Level I questions reveal whether the patient has a chief complaint or desire and is willing to tell the dentist about it. But the patient might be holding back or even unaware of other needs, and if the dentist simply stays at level one, other possibilities, fears and needs are not uncovered. Here are some Level I questions that work well:
- What would you like to accomplish in today’s visit and overall?
- What are your most pressing concerns about your dental health?
- What qualities are you hoping to find in me as your dentist?
- How do you feel about taking care of your teeth?
Level II questions reveal the unexpressed or subconscious needs and wants. These may be unrealized, but they are the driving force behind any patient's decision to pursue dental care. When a patient refuses treatment and the dentist and team are mystified by this decision, it’s because Level II needs have not been uncovered. You can’t simply ask the patient, “what are your other dental needs?” (because most people don’t know how to answer). Their only frame of reference might be what they got or didn’t get from other dentists or specialists. This limits their focus to the past.
The goal is to get patients to see future possibilities. For example, “I have a dark spot on my upper right tooth and I believe it keeps me from being more social, because I am embarrassed by my smile,” or, “my gums bleed when I floss and I am afraid I’ll lose my teeth.”
- Here are some questions that work well:
- How have these concerns affected your life?
- How have those experiences affected your decision to come here today?
- You’ve said that you are concerned about how you will look in braces. Can you tell me more about that? Why do you think this is happening?
- Is there anything happening in your life right now that might affect your dental decisions?
Recently, while visiting a practice, I evaluated a doctor’s new patient experience from the initial greeting to the treatment conference.
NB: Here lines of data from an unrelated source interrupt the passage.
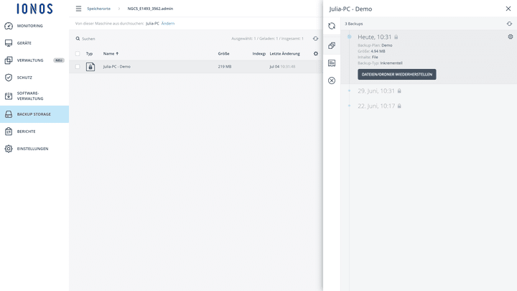Open the hamburger menu icon
The image size is (517, 291).
[x=78, y=9]
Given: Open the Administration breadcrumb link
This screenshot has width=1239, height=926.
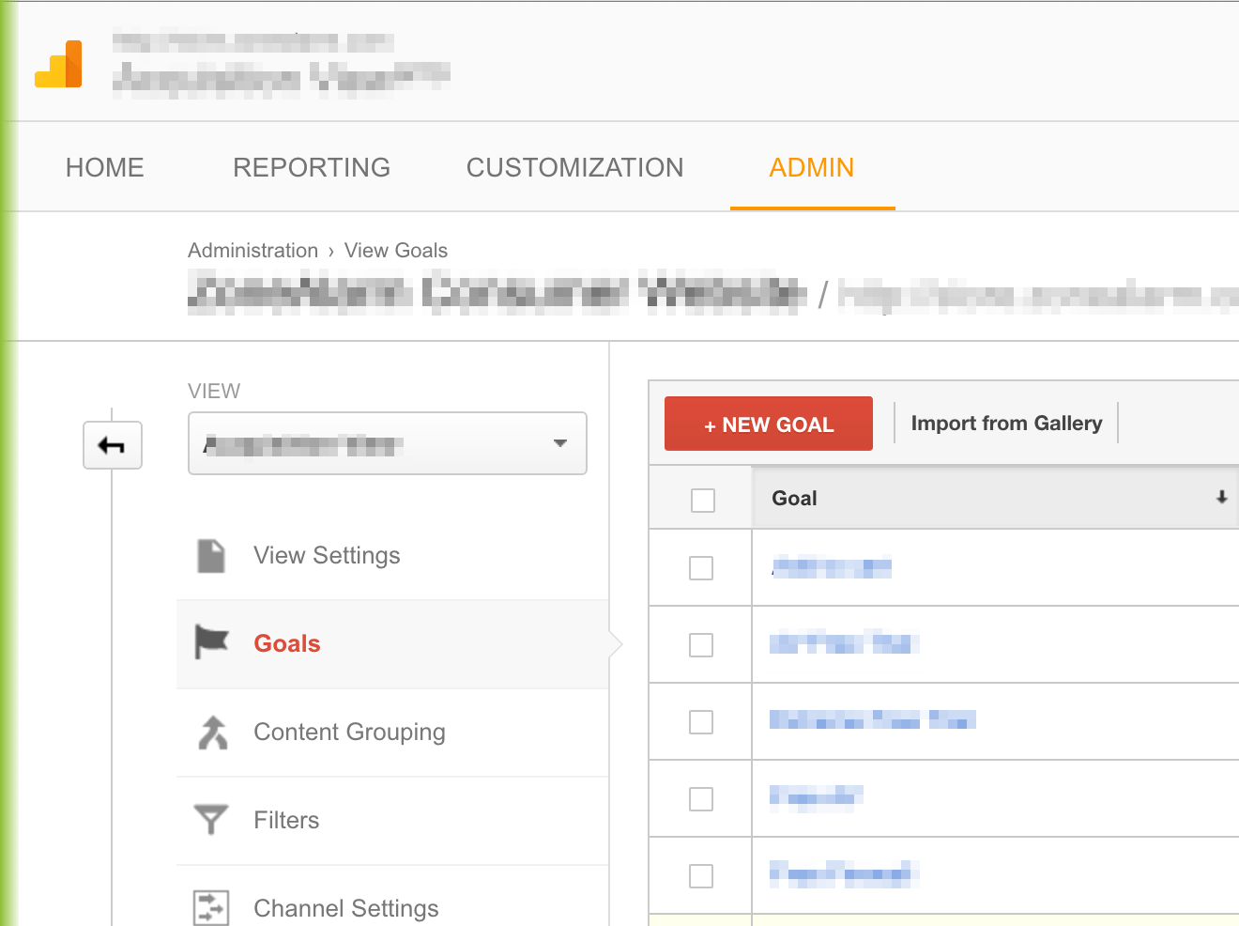Looking at the screenshot, I should point(252,250).
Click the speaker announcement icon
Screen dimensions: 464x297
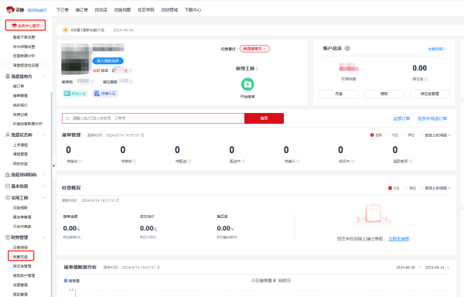pos(65,30)
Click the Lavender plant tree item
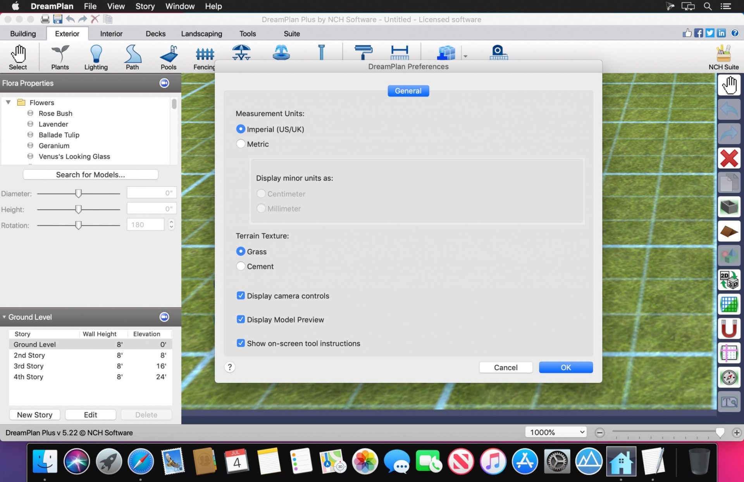 53,124
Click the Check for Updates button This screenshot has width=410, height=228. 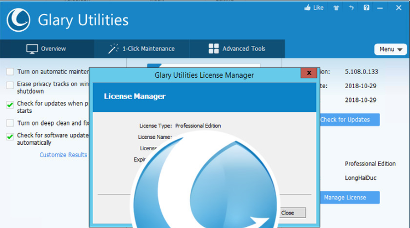pyautogui.click(x=345, y=119)
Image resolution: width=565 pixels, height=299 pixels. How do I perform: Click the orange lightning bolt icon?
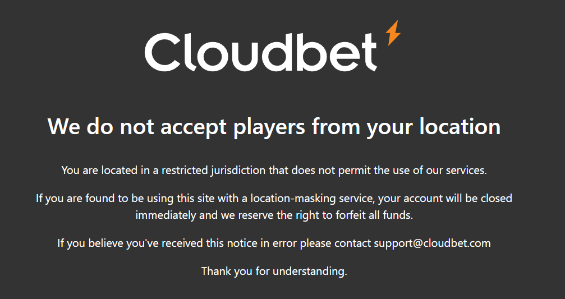coord(393,33)
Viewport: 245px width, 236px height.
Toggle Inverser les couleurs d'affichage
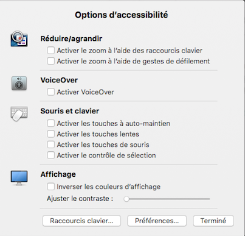click(50, 187)
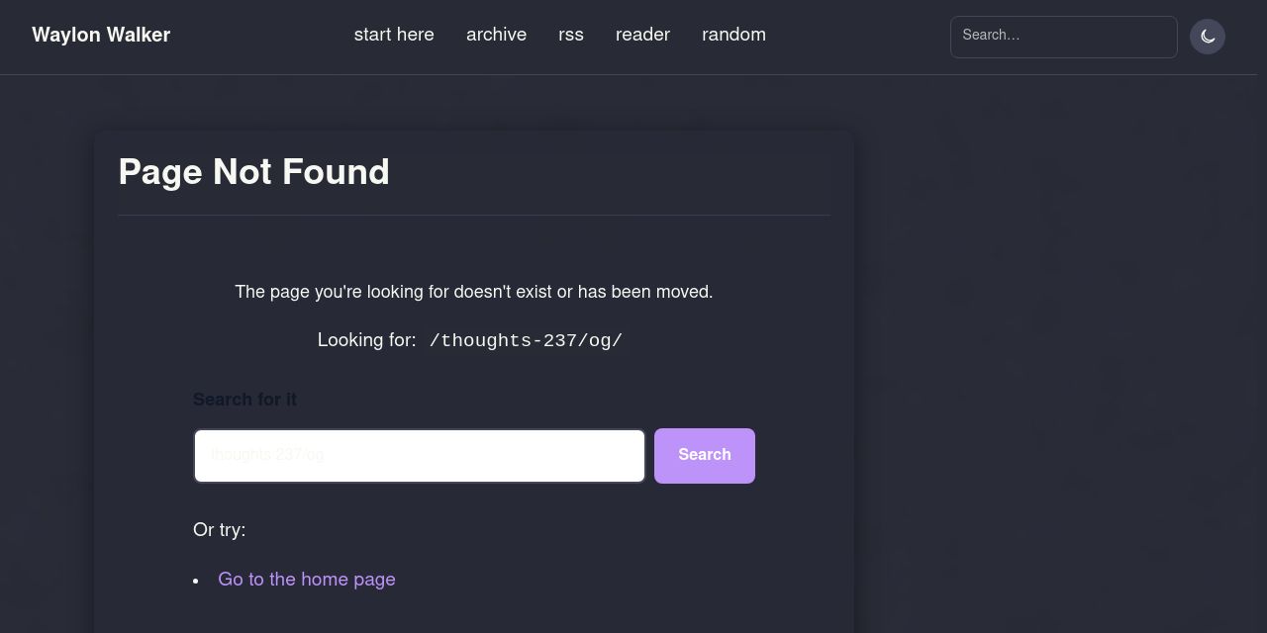
Task: Go to the archive page
Action: tap(496, 35)
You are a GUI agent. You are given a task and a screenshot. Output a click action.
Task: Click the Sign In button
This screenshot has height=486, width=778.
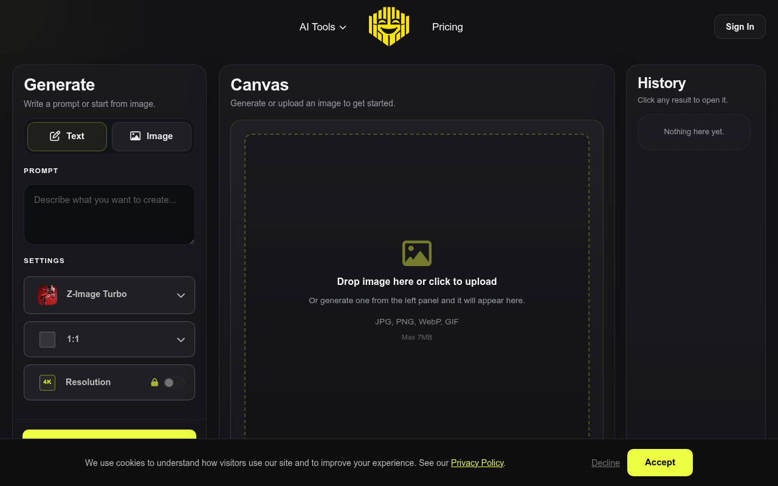click(x=739, y=26)
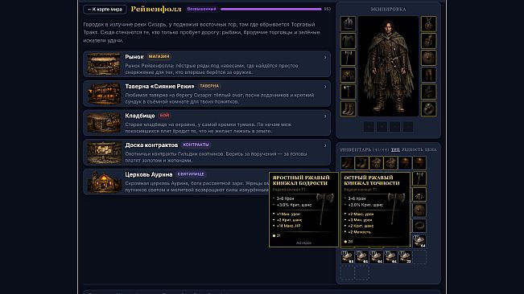Click the character portrait in equipment panel
The width and height of the screenshot is (524, 294).
tap(388, 66)
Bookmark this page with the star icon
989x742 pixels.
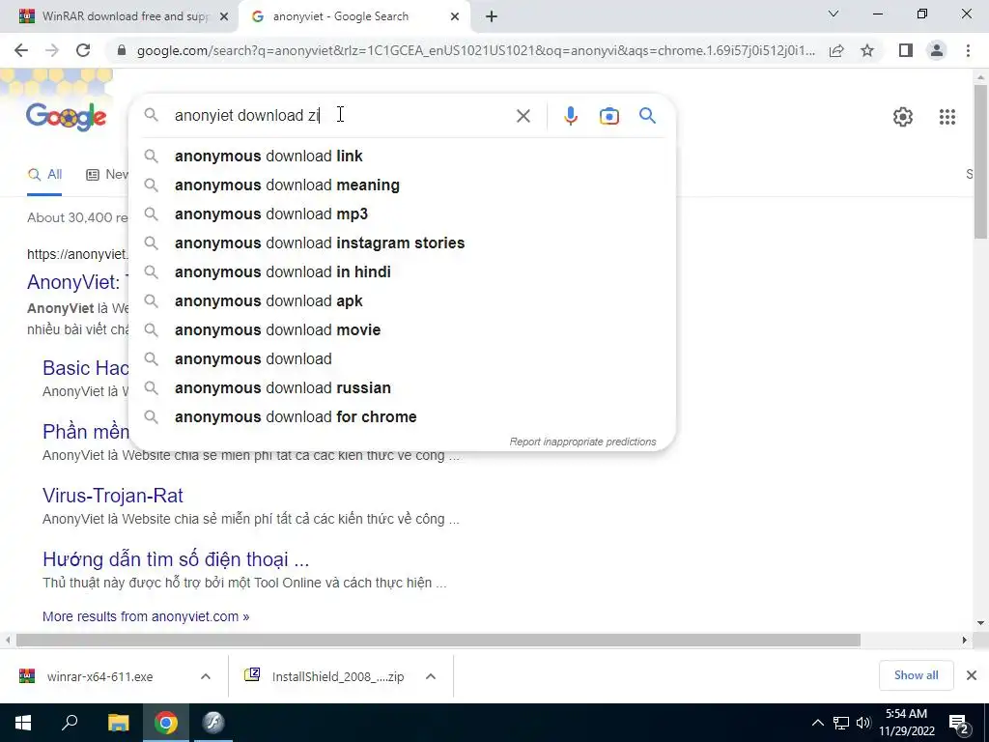pyautogui.click(x=867, y=50)
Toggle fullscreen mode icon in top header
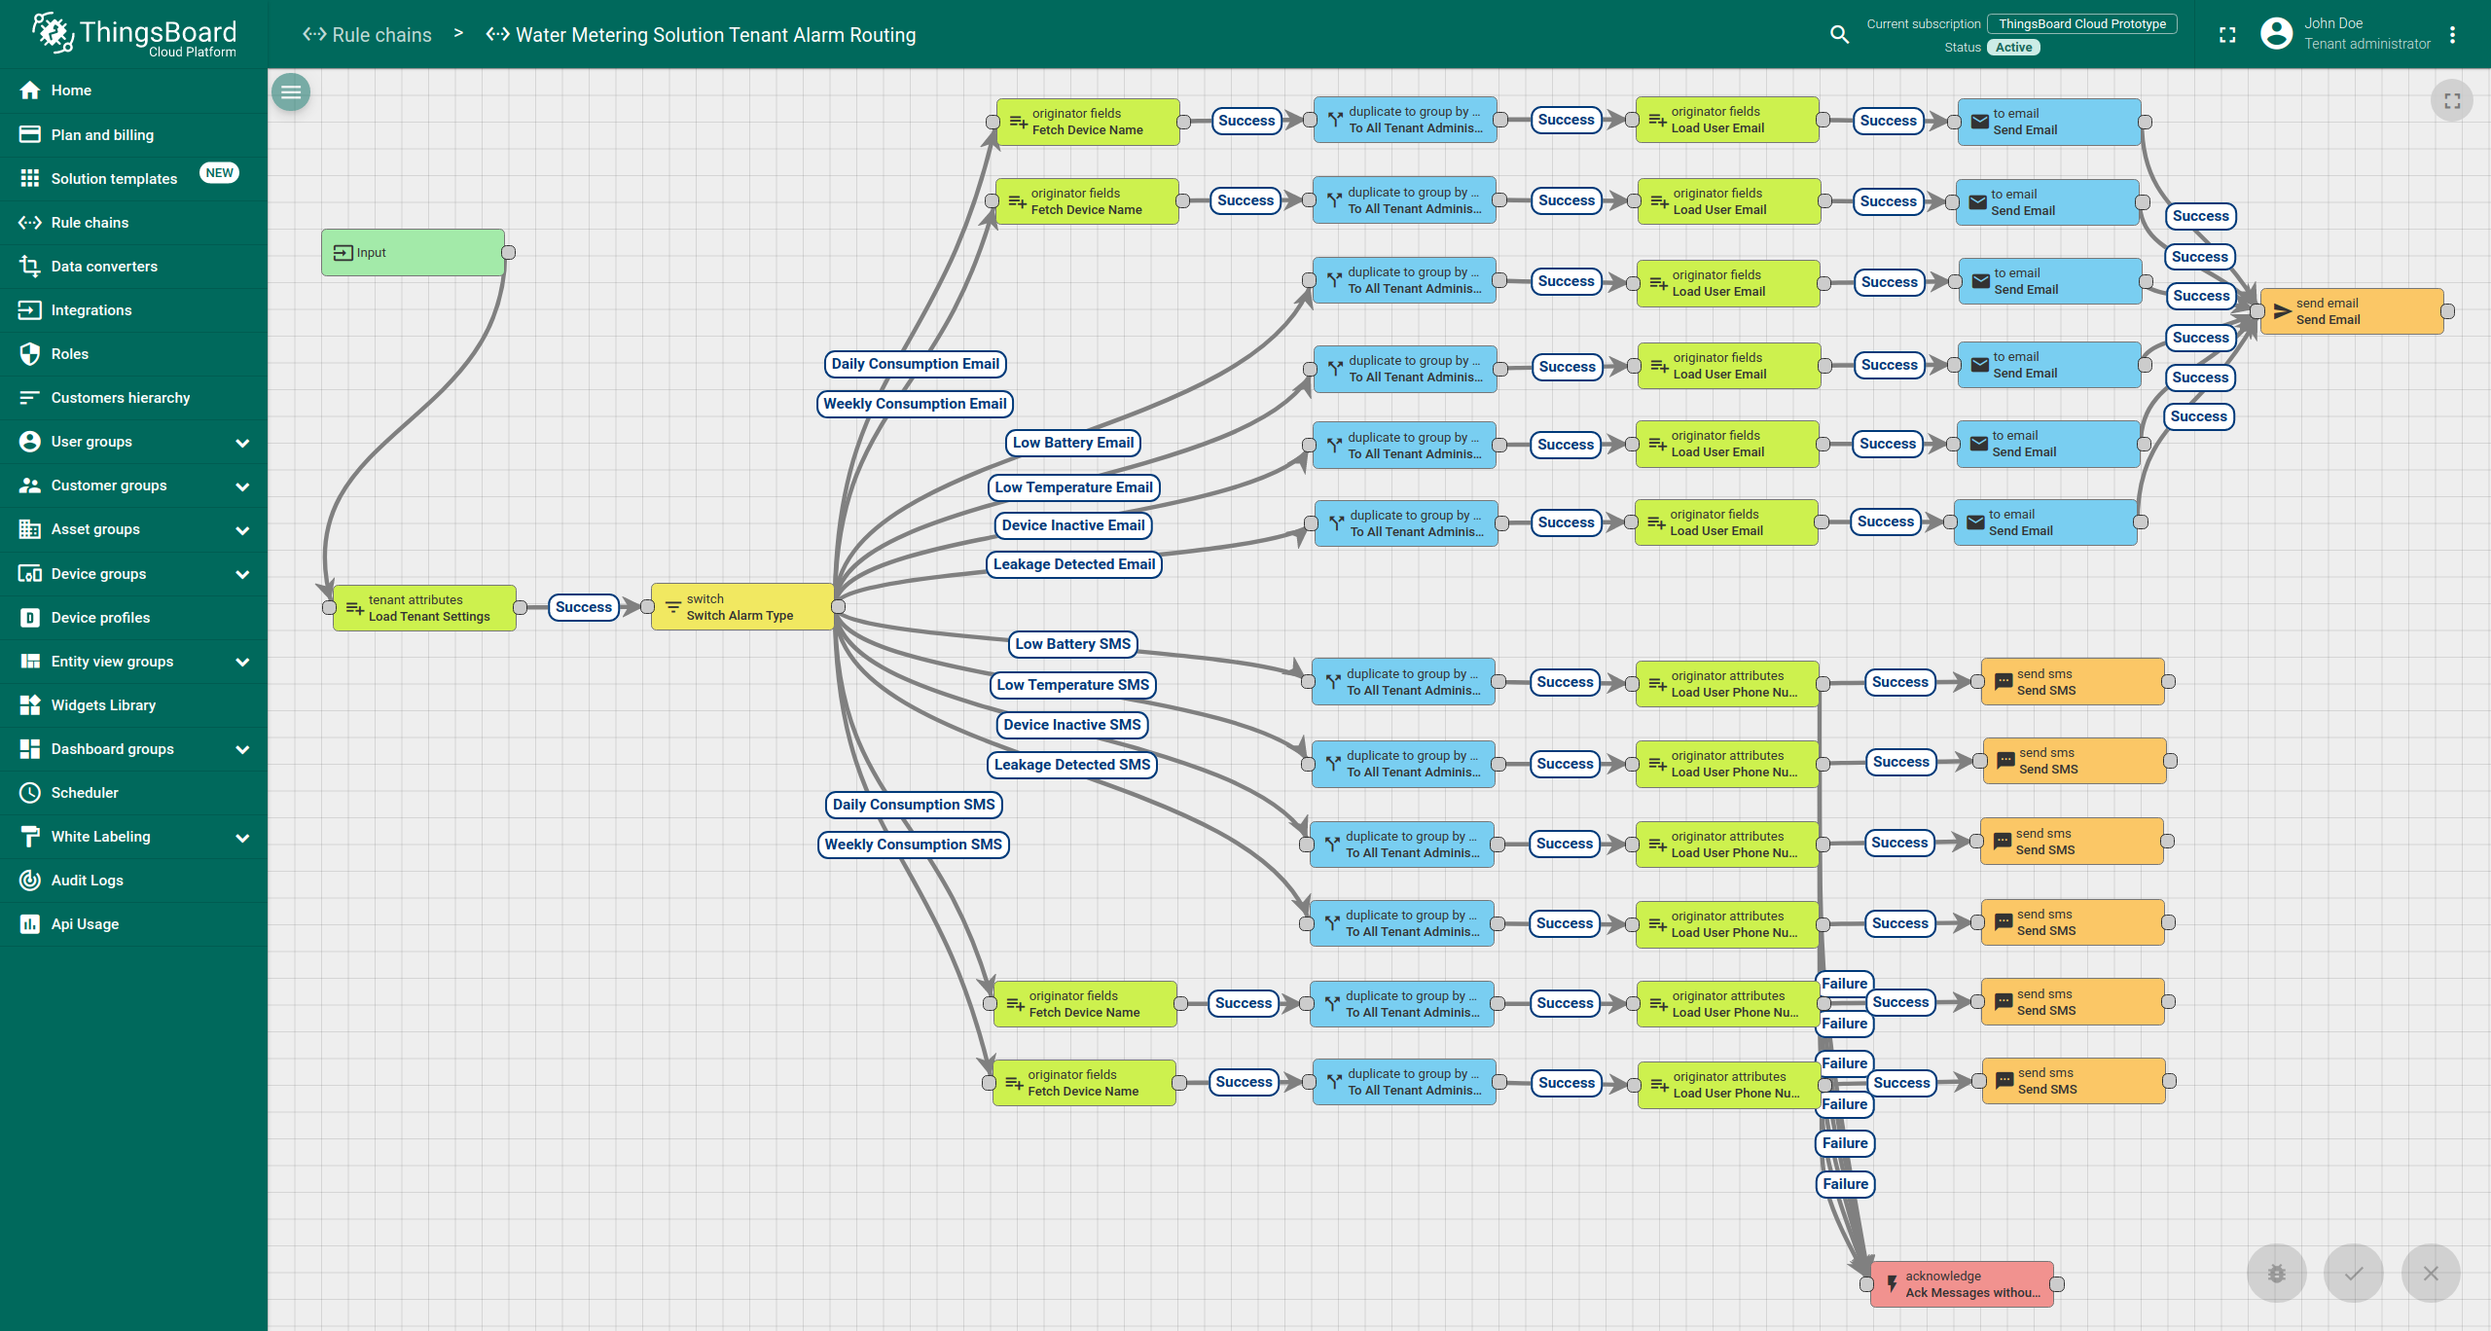This screenshot has height=1331, width=2491. (2227, 35)
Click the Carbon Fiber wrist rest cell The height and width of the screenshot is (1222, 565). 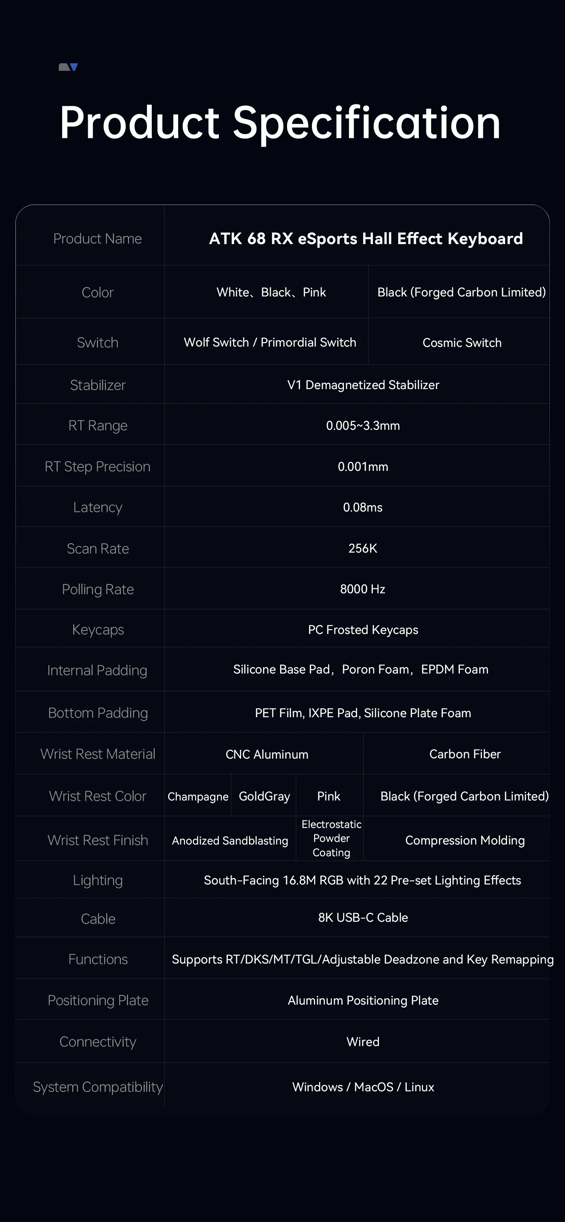point(465,754)
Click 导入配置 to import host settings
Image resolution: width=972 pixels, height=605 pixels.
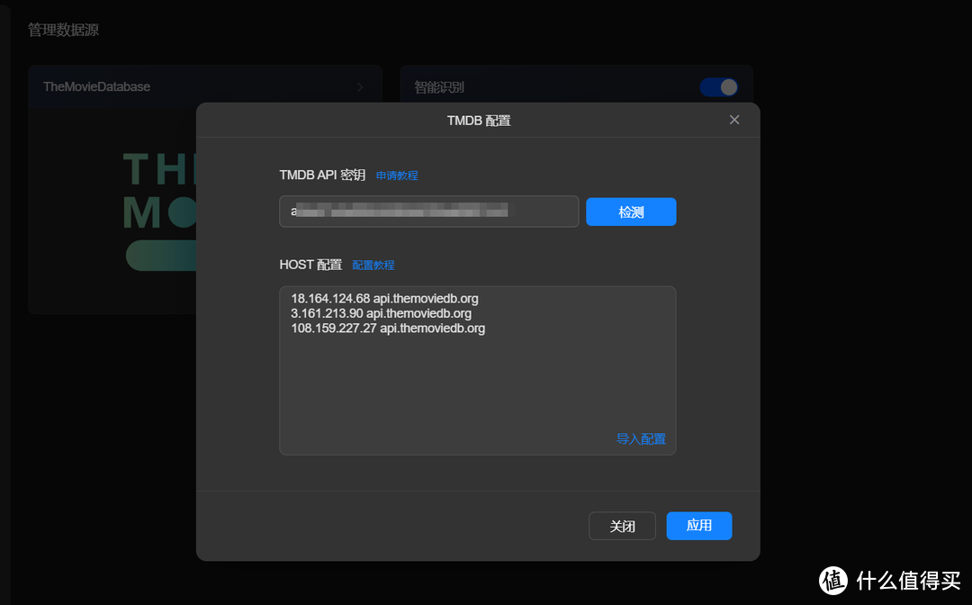(641, 439)
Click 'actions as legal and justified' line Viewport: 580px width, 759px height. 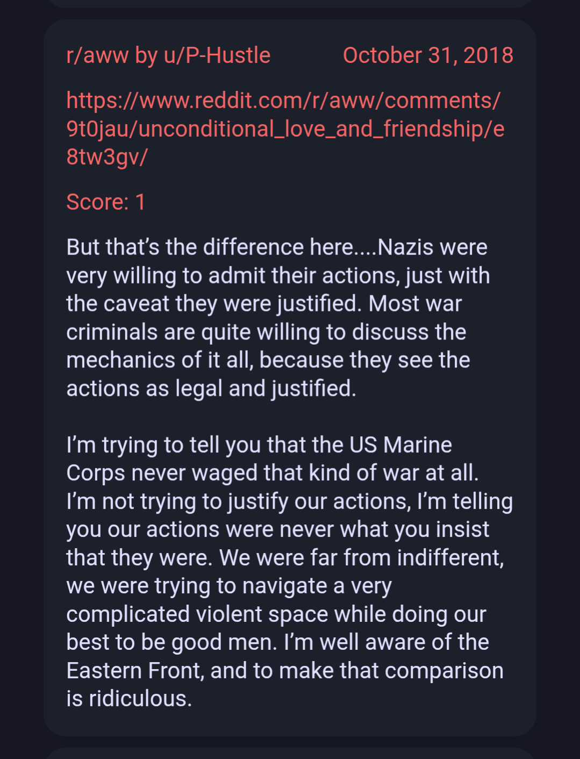pos(211,388)
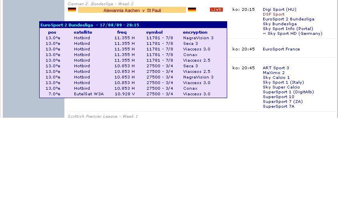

Let’s fast forward to the treatment conference, where the doctor did an excellent job showing the patient pictures of their teeth.
He beautifully explained the treatment that was appropriate for the patient, yet the patient, Ms. X, was not engaged in the conversation. She seemed disinterested and was looking away while fiddling with her keys in her hands. Paying attention to her lack of engagement, the doctor excused himself for a minute and asked me, “what am I not doing? She just doesn’t seem interested and she really NEEDS this treatment!”
The problem? The doctor had not done any real in-depth preclinical interview. And the questions he did ask only revealed surface responses like, “I know my teeth could be in better shape.” He never really got her “Got Milk a-ha" – therefore, he was providing solutions and Ms. X was never engaged in the true problems associated with her failure to pursue care.
So I sent the doctor back in with two simple questions.
- What is Ms. X’s goal for her teeth a year from now?
- Does she want to preserve her natural smile or is she comfortable with the way her smile is right now? (Please note: the way to ask this question is important in tone, sincerity and curiosity.)
In the case of Ms. X, as soon as the doctor asked a more significant questions, the patient could easily describe what she wanted and didn’t want. The response from Ms. X was so significant, she immediately asked the doctor, “so when can we get the treatment started?” Got Milk? (a.k.a. success!)
This dentist immediately saw the impact of a few specific, deeper pre-clinical questions. Could you learn from this doctor’s experience? Have you seen a new patient that did not accept treatment? Pull their chart and brainstorm with the team to figure out one or two additional questions you could ask. You want milk, then follow up!